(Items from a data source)

== == ==

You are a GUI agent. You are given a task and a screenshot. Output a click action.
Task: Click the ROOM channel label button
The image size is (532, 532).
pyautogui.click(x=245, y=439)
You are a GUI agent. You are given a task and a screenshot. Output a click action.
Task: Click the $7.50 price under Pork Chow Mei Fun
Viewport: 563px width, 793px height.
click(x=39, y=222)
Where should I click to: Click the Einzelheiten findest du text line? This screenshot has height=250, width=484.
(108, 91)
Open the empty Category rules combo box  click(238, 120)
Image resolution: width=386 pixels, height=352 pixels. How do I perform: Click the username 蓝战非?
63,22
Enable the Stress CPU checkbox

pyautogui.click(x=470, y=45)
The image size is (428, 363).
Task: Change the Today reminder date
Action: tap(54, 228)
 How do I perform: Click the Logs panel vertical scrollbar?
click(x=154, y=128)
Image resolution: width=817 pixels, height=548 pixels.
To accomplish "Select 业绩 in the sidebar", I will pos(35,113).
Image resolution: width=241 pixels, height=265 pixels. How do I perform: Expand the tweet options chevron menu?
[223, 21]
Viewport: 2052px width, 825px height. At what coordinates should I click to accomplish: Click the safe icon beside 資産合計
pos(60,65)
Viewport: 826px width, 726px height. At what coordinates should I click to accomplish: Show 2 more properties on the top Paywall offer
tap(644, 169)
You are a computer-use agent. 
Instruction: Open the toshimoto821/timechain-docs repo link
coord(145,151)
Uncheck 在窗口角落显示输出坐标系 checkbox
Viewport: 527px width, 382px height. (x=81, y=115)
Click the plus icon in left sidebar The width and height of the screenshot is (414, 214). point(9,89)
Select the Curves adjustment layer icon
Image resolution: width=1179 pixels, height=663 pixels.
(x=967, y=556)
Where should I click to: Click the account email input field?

== == ==

**What is expected**. The records above should be reproduced in full, exactly as they read.

**Exercise response**.
You are a GUI agent. You are given a task and a screenshot. Output a click action.
Task: Click the ROOM channel label button
The image size is (532, 532).
pyautogui.click(x=245, y=439)
You are a GUI agent. You are given a task and a screenshot. Output a click action.
Task: Click the $7.50 price under Pork Chow Mei Fun
Viewport: 563px width, 793px height.
click(x=39, y=222)
Where should I click to: Click the Einzelheiten findest du text line? This screenshot has height=250, width=484.
(108, 91)
Open the empty Category rules combo box  click(238, 120)
Image resolution: width=386 pixels, height=352 pixels. How do I perform: Click the username 蓝战非?
63,22
Enable the Stress CPU checkbox

pyautogui.click(x=470, y=45)
The image size is (428, 363).
Task: Change the Today reminder date
Action: tap(54, 228)
 How do I perform: Click the Logs panel vertical scrollbar?
click(x=154, y=128)
Image resolution: width=817 pixels, height=548 pixels.
To accomplish "Select 业绩 in the sidebar", I will pos(35,113).
Image resolution: width=241 pixels, height=265 pixels. How do I perform: Expand the tweet options chevron menu?
[223, 21]
Viewport: 2052px width, 825px height. At what coordinates should I click to accomplish: Click the safe icon beside 資産合計
pos(60,65)
Viewport: 826px width, 726px height. At what coordinates should I click to accomplish: Show 2 more properties on the top Paywall offer
tap(644, 169)
You are a computer-use agent. 
Instruction: Open the toshimoto821/timechain-docs repo link
coord(145,151)
Uncheck 在窗口角落显示输出坐标系 checkbox
Viewport: 527px width, 382px height. (x=81, y=115)
Click the plus icon in left sidebar The width and height of the screenshot is (414, 214). point(9,89)
Select the Curves adjustment layer icon
Image resolution: width=1179 pixels, height=663 pixels.
(x=967, y=556)
Where should I click to: Click the account email input field?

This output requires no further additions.